§ **EXERCISE REQUIREMENTS**
Could you write the entries out again, exactly as they appear?

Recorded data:
• • •

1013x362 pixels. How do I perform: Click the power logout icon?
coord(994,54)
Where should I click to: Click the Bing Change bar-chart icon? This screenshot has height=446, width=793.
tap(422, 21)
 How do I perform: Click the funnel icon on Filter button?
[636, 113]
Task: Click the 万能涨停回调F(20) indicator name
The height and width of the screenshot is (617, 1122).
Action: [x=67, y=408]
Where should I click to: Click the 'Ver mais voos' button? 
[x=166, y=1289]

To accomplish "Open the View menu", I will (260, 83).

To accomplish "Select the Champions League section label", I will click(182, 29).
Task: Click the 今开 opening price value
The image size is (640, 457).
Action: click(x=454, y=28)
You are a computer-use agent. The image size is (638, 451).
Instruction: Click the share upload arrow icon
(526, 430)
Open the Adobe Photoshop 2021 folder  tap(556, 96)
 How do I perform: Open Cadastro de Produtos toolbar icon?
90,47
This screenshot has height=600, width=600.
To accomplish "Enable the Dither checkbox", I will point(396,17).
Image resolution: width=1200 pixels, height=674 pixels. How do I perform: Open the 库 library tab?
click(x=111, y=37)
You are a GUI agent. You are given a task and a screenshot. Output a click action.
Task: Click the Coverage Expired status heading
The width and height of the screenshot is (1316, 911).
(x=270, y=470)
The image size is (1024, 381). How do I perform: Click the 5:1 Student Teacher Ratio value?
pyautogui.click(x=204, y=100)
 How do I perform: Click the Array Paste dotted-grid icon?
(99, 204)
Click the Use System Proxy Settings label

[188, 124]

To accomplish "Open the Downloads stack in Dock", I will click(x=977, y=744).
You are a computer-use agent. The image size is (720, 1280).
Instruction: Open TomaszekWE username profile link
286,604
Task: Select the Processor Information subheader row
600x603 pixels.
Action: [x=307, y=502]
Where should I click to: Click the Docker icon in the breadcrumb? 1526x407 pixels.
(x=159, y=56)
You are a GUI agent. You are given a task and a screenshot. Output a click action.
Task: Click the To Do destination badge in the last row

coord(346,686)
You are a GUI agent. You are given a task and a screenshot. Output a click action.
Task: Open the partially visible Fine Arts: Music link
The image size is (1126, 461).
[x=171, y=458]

• • •

§ **RESPONSE TO THIS TASK**
1013x362 pixels. How do I perform: Click the power logout icon?
coord(994,54)
Where should I click to: Click the Bing Change bar-chart icon? This screenshot has height=446, width=793.
tap(422, 21)
 How do I perform: Click the funnel icon on Filter button?
[636, 113]
Task: Click the 万能涨停回调F(20) indicator name
The height and width of the screenshot is (617, 1122).
Action: [x=67, y=408]
Where should I click to: Click the 'Ver mais voos' button? 
[x=166, y=1289]

To accomplish "Open the View menu", I will (260, 83).

To accomplish "Select the Champions League section label", I will click(182, 29).
Task: Click the 今开 opening price value
The image size is (640, 457).
Action: click(x=454, y=28)
You are a computer-use agent. The image size is (638, 451).
Instruction: Click the share upload arrow icon
(526, 430)
Open the Adobe Photoshop 2021 folder  tap(556, 96)
 How do I perform: Open Cadastro de Produtos toolbar icon?
90,47
This screenshot has height=600, width=600.
To accomplish "Enable the Dither checkbox", I will point(396,17).
Image resolution: width=1200 pixels, height=674 pixels. How do I perform: Open the 库 library tab?
click(x=111, y=37)
You are a GUI agent. You are given a task and a screenshot. Output a click action.
Task: Click the Coverage Expired status heading
The width and height of the screenshot is (1316, 911).
(x=270, y=470)
The image size is (1024, 381). How do I perform: Click the 5:1 Student Teacher Ratio value?
pyautogui.click(x=204, y=100)
 How do I perform: Click the Array Paste dotted-grid icon?
(99, 204)
Click the Use System Proxy Settings label

[188, 124]

To accomplish "Open the Downloads stack in Dock", I will click(x=977, y=744).
You are a computer-use agent. The image size is (720, 1280).
Instruction: Open TomaszekWE username profile link
286,604
Task: Select the Processor Information subheader row
600x603 pixels.
Action: [x=307, y=502]
Where should I click to: Click the Docker icon in the breadcrumb? 1526x407 pixels.
(x=159, y=56)
You are a GUI agent. You are given a task and a screenshot. Output a click action.
Task: Click the To Do destination badge in the last row

coord(346,686)
You are a GUI agent. You are given a task and a screenshot. Output a click action.
Task: Open the partially visible Fine Arts: Music link
The image size is (1126, 461).
[x=171, y=458]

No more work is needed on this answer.